- TASK TO CARRY OUT: Return only those lines of the records below in which "computer" appears.

- GIVEN ENTRIES:

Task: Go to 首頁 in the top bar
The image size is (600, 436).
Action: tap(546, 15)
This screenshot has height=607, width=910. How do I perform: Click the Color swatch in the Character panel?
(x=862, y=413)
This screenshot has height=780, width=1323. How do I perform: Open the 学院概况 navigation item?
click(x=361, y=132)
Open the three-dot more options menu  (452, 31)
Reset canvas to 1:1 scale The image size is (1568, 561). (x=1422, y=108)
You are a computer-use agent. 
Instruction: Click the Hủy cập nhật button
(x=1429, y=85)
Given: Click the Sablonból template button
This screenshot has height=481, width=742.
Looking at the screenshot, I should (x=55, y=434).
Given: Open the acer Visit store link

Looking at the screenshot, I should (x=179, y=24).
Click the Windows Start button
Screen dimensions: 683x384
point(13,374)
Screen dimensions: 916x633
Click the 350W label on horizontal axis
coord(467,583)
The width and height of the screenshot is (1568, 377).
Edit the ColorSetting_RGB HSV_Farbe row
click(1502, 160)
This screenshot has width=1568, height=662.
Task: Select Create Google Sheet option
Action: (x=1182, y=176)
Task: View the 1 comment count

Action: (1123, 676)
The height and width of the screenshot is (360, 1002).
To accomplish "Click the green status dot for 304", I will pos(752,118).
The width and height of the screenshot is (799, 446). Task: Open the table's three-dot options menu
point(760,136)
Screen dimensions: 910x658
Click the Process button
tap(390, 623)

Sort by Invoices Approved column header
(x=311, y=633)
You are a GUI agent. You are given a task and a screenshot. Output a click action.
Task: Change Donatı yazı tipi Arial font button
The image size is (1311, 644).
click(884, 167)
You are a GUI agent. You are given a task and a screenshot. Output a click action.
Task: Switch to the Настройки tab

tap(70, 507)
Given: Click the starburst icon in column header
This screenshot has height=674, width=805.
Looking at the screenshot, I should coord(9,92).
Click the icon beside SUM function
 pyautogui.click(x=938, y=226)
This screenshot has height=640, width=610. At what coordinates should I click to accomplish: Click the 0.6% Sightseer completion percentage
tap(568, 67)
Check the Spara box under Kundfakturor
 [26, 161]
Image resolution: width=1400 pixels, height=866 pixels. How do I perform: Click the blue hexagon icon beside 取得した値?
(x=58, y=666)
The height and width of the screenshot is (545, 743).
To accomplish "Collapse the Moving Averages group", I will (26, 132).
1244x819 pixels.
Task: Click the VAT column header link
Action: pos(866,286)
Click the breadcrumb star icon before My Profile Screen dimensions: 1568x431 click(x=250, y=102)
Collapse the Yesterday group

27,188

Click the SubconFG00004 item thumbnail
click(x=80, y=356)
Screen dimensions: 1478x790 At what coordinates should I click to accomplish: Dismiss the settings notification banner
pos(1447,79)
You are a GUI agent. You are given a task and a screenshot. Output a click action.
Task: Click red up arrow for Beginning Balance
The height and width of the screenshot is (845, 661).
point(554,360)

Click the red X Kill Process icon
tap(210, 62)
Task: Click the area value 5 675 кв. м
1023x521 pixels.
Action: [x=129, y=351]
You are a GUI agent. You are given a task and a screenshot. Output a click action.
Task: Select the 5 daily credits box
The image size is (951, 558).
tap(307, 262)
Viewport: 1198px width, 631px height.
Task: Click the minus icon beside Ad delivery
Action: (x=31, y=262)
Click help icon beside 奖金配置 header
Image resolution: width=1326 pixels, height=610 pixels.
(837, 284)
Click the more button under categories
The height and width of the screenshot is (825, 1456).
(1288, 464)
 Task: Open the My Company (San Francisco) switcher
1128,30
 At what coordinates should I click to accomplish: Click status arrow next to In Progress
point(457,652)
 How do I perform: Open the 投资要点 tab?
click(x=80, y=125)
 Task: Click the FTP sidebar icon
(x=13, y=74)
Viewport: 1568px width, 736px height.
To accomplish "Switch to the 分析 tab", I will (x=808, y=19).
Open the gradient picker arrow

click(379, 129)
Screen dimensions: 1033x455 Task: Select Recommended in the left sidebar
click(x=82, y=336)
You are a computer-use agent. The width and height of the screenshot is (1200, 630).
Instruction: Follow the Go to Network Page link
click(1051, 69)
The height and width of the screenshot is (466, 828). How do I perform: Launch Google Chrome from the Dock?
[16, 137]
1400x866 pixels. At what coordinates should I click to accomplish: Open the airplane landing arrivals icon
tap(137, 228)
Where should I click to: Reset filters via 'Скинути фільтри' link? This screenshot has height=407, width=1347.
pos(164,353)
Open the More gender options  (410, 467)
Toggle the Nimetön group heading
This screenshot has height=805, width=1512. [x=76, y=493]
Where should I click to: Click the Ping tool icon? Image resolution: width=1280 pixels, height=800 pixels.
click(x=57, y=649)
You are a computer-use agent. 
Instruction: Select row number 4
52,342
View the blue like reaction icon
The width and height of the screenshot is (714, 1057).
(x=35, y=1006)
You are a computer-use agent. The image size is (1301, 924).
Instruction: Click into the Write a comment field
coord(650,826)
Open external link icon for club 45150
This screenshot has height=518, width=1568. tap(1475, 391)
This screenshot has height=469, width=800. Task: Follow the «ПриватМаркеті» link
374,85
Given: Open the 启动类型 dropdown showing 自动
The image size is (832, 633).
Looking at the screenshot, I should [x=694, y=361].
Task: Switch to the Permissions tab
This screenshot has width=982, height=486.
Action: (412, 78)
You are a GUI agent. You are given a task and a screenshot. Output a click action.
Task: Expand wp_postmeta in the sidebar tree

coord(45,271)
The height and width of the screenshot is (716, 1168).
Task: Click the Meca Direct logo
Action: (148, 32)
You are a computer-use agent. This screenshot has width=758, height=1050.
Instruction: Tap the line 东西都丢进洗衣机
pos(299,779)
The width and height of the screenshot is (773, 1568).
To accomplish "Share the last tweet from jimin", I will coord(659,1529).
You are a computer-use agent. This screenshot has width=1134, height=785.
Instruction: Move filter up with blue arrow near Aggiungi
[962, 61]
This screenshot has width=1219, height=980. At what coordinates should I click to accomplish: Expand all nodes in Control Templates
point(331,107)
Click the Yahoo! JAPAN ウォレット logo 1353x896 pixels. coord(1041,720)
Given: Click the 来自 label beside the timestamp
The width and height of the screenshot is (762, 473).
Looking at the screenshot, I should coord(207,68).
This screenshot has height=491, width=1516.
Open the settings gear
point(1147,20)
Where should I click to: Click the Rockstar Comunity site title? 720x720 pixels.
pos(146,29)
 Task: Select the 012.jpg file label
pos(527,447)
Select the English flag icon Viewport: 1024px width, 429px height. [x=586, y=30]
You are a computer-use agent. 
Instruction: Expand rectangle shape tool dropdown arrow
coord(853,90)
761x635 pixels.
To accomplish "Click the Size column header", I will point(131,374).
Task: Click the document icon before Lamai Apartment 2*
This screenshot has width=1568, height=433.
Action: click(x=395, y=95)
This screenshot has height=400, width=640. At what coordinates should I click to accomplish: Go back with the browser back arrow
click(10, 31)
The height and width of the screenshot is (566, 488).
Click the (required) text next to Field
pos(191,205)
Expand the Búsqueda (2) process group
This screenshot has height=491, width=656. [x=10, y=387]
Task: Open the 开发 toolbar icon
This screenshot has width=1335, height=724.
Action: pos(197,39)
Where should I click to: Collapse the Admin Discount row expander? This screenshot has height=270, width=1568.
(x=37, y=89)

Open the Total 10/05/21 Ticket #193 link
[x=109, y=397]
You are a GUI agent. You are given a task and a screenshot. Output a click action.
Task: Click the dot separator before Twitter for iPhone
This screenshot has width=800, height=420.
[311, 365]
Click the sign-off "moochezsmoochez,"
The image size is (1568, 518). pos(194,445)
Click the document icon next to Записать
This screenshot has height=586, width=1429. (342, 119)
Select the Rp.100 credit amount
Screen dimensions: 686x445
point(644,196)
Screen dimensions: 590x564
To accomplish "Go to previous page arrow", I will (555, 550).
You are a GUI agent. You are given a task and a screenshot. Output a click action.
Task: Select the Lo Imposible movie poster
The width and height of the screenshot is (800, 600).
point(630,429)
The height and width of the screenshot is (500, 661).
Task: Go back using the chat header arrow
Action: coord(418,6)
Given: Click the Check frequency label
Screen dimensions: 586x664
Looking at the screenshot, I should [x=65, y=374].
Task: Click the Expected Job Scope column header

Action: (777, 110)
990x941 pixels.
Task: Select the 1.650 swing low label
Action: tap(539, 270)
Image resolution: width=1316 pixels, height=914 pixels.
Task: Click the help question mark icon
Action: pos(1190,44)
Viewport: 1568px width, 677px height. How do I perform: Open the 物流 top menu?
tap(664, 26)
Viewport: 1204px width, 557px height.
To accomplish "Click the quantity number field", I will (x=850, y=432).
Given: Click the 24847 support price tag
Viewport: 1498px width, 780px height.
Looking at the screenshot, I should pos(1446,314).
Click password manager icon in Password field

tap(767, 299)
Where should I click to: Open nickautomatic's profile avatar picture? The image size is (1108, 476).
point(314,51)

- EXERCISE SOLUTION:
You are a computer-use agent. 
You are a computer-use agent. The width and height of the screenshot is (1200, 630).
You are a computer-use agent. 
You are a computer-use agent. The image size is (1301, 924).
You are a computer-use agent. This screenshot has width=758, height=1050.
You are a computer-use agent. This screenshot has width=1134, height=785.
You are a computer-use agent. 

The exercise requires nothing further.